Dans la Chrysler, nous sommes restés assis en silence, principalement parce que ma mère détestait la musique autant que l'humanité, et parce que l'anticipation du voyage de retour et de l'installation de l'aquarium nous remplissaient tous de terreur, car nous savions que ce serait plus difficile que ce que mon père pensait et que des disputes s'ensuivraient.


La pluie tombait, nos espoirs tombaient, la mâchoire de ma mère tombait, mais nous nous ressaisîmes, à la manière de Jacob Marley.


Ce qui n'est pas tombé, de manière tout à fait inattendue, c'est mon père qui soudain émergea de la jardinerie en portant l'aquarium en courant sur le gravier humide. Hypnotisés, nous l'avons regardé, confus, s'approcher en titubant, et avons réalisé qu'il disait quelque chose à ma mère, laquelle avait baissé la vitre pour mieux entendre son bien-aimé qui vacillait vers elle, son pantalon en polyester menaçant de tomber à tout moment.


Finalement, ma mère l’entendit dire "coffre, ouvre le coffre", car elle nous répéta ces mots à voix basse, comme pour s'assurer qu'ils avaient un sens, avant de les répéter plus fort pour elle-même, avec une certaine urgence. Elle sauta alors du siège passager pour aller ouvrir le grand coffre de la voiture.


Mon frère et moi l'avons regardée se tenir là pendant que mon père s'approchait, avant d'entendre ce dernier clairement crier : "Entre, rentre", ce qu'elle fit après un rapide frémissement de compréhension, et en claquant la porte avec force.


Je sentis le poids du lourd contenant entrer dans le coffre, je l'entendis se refermer, et je suivis les pas rapides de mon père sur le gravier, alors qu'il se frayait un chemin autour du véhicule et se glissait sur le siège du conducteur. Il démarra le moteur et passa la vitesse au même moment, presque comme un conducteur en fuite.


Ce qu'il était, bien sûr.


Après que l'engouement ait commencé à s'estomper en Grande-Bretagne, ce sont les aquariophiles allemands qui ont volé la vedette et ont relevé le défi de développer ce hobby, avec des livres comme Der See im Glase (1856), ou Le lac dans un verre, qui a entraîné la création des premières organisations et sociétés d'aquariophilie dans le monde.


À leur tour, les États-Unis ont volé l'origine de l'aquarium, dans un numéro de 1858 de la North American Review, en prétendant qu'un certain William Stimson possédait le premier aquarium fonctionnel, ce qui n'était évidemment pas le cas.

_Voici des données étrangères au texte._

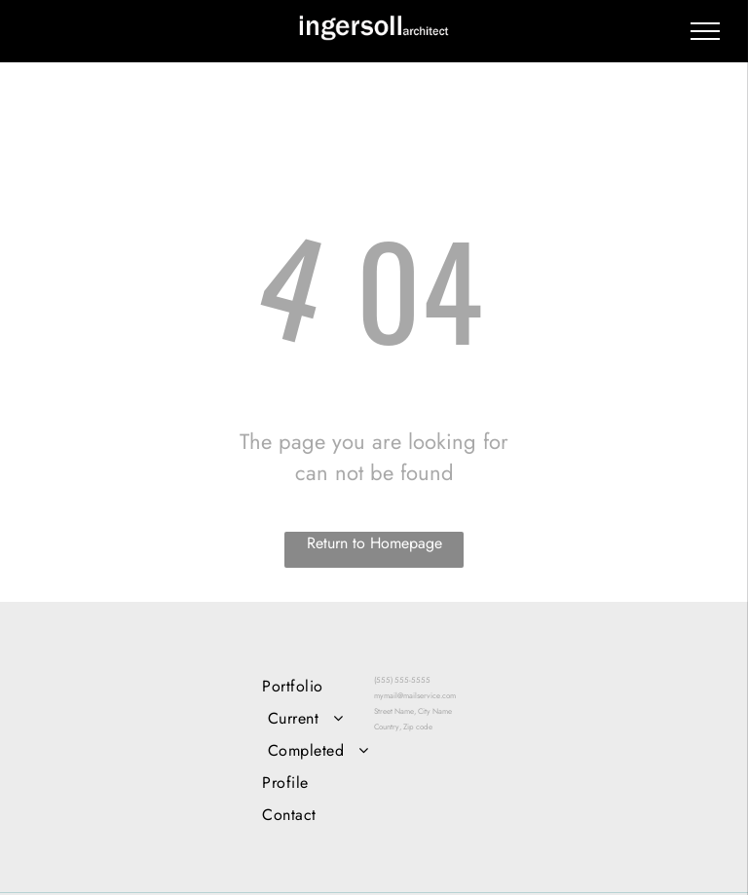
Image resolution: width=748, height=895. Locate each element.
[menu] (705, 31)
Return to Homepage (374, 543)
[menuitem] (318, 686)
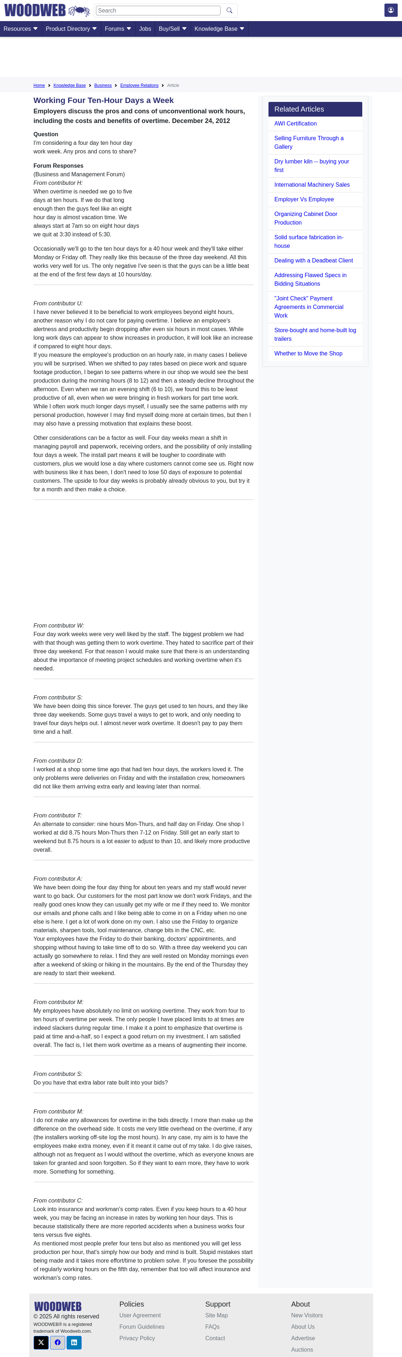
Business (103, 85)
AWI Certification (295, 124)
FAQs (212, 1327)
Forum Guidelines (142, 1327)
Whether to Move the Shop (308, 353)
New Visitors (307, 1315)
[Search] (158, 10)
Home (39, 85)
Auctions (302, 1350)
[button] (41, 1342)
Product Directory (71, 29)
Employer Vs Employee (304, 199)
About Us (303, 1327)
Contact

Jusqu'à ce jour, je n'avais jamais fait l'expérience d'une conduite dans une voiture vraiment rapide, et je suppose que la vitesse de pointe d'une Chrysler en 1978 n'était pas exactement une vitesse de croisière, mais nous avons certainement roulé très vite, ignorant des choses comme les panneaux de signalisation et les piétons, jusqu'à ce que mon père prononce les seuls mots qu'il a prononcés sur le chemin du retour.


Nous sommes hors de danger", finit-il par dire, et "ils étaient trop lents, je ne pouvais plus attendre".


Mon frère, encore trop jeune et odieux pour comprendre ce qui s'était passé, ma mère, trop abasourdie pour réfléchir au crime impulsif de mon père, et moi, trop mature pour ne pas réaliser que ce n'était pas normal, sommes restés assis en silence.


La voiture continuait de tourner. La pluie tombait toujours. l’aquarium vacillait à l'arrière.


Et le poisson combattant siamois planifiait son attaque fatale sur tous les autres poissons qu'il pouvait voir à travers son petit récipient en plastique rond et temporaire.